■ Exercises ■
• 1. Reproduce the J-core passage from "DJ Sharpnel is" up to and including "Asia or Japan.", changing "peer-to-peer networks" to "file-sharing networks".
• 2. According to the J-core passage, who is considered to have pioneered the style, and in what year?

■ Reading passage ■
▬▬▬

J-core is the style of hardcore techno associated with Japanese groups and DJs from the late 1990s onward. It is marked by its usage of samples derived from video games and anime, colorful kawaii imagery and album graphics, and the general borrowing of elements from denpa and otaku culture. The style is featured in video games such as Beatmania IIDX and forms a substantial part of the doujin music scene.

DJ Sharpnel is considered to have pioneered the style in 1998, and in the early 2000s the style spread through Japanese peer-to-peer networks. As anime became popular in the United States and Europe, J-core would also find appreciation among anime fans there, allowing for the development of a Western, J-core-inspired remix culture, as well as for J-core's contribution to the nightcore phenomenon of the early 2010s. J-core is often featured in rhythm games, especially those whose main audience is in Asia or Japan.

▬▬▬

■ Data section ■
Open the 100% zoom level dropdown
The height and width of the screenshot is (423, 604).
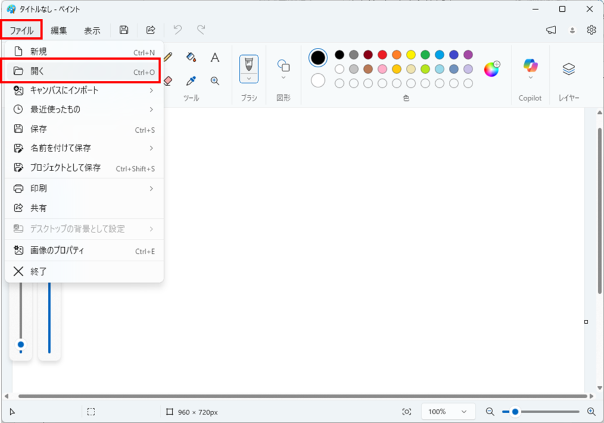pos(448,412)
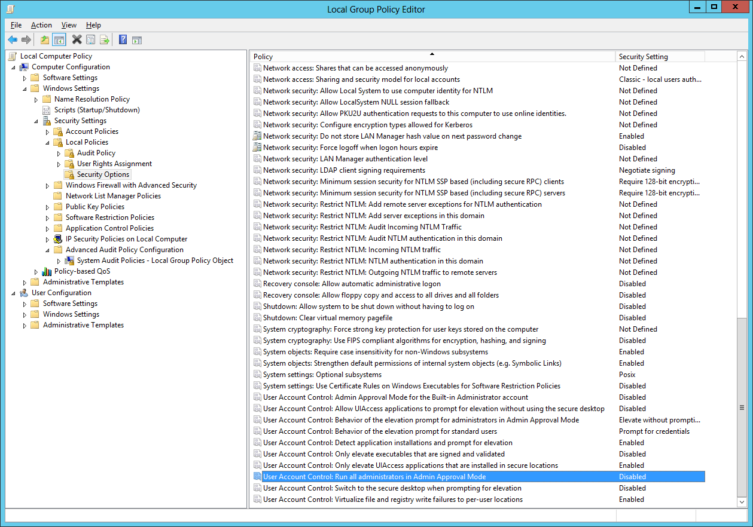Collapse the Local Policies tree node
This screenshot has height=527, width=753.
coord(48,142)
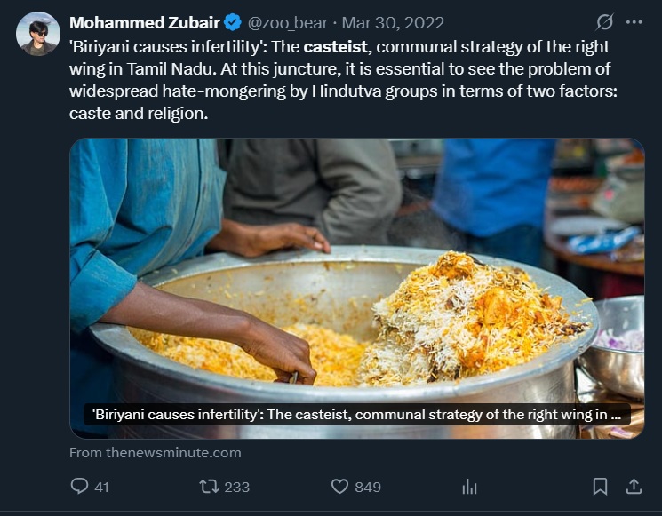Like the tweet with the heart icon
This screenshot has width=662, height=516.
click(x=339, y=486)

▬▬▬

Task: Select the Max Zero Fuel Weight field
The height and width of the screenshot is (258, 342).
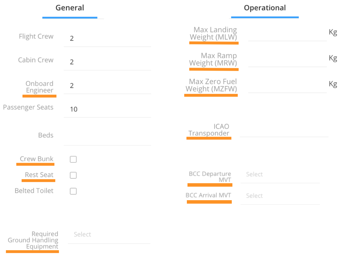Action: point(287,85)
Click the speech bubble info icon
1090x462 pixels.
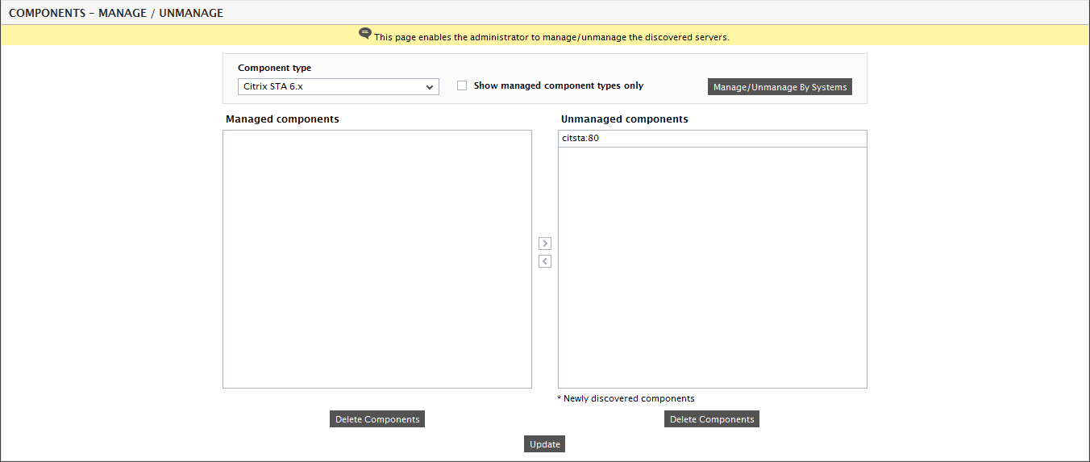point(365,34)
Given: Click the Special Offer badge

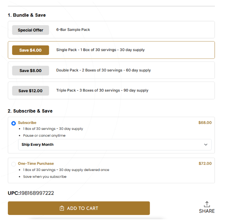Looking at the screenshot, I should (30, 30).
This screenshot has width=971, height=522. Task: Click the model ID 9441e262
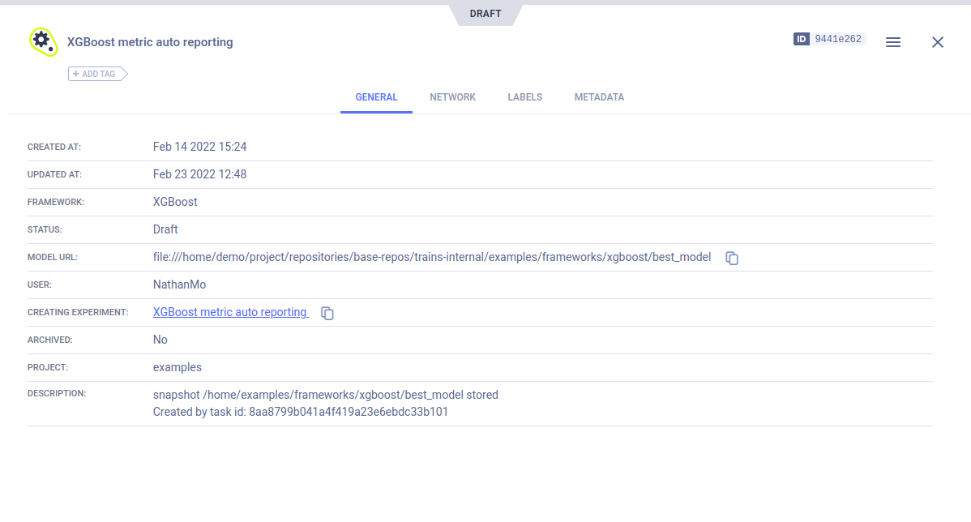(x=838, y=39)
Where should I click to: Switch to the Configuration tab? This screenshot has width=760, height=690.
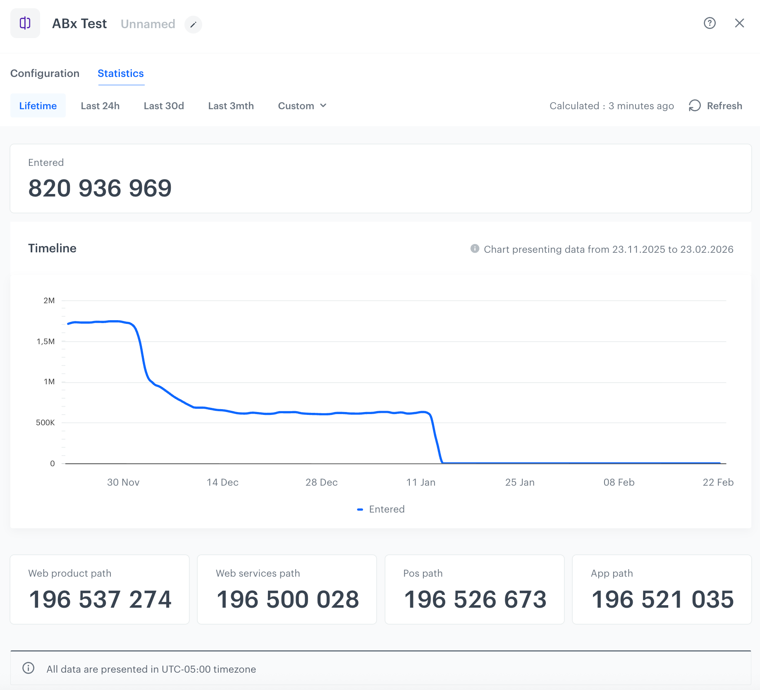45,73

▬▬▬

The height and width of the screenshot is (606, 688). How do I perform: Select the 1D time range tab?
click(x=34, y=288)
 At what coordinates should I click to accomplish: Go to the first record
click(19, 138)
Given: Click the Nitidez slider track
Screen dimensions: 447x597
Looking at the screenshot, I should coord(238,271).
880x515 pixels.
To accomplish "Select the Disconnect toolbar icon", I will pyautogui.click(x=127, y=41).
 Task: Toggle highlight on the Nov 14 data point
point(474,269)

▬▬▬

■ Expected outputs ■
• 1.
DJ Sharpnel is considered to have pioneered the style in 1998, and in the early 2000s the style spread through Japanese file-sharing networks. As anime became popular in the United States and Europe, J-core would also find appreciation among anime fans there, allowing for the development of a Western, J-core-inspired remix culture, as well as for J-core's contribution to the nightcore phenomenon of the early 2010s. J-core is often featured in rhythm games, especially those whose main audience is in Asia or Japan.

• 2. DJ Sharpnel, in 1998.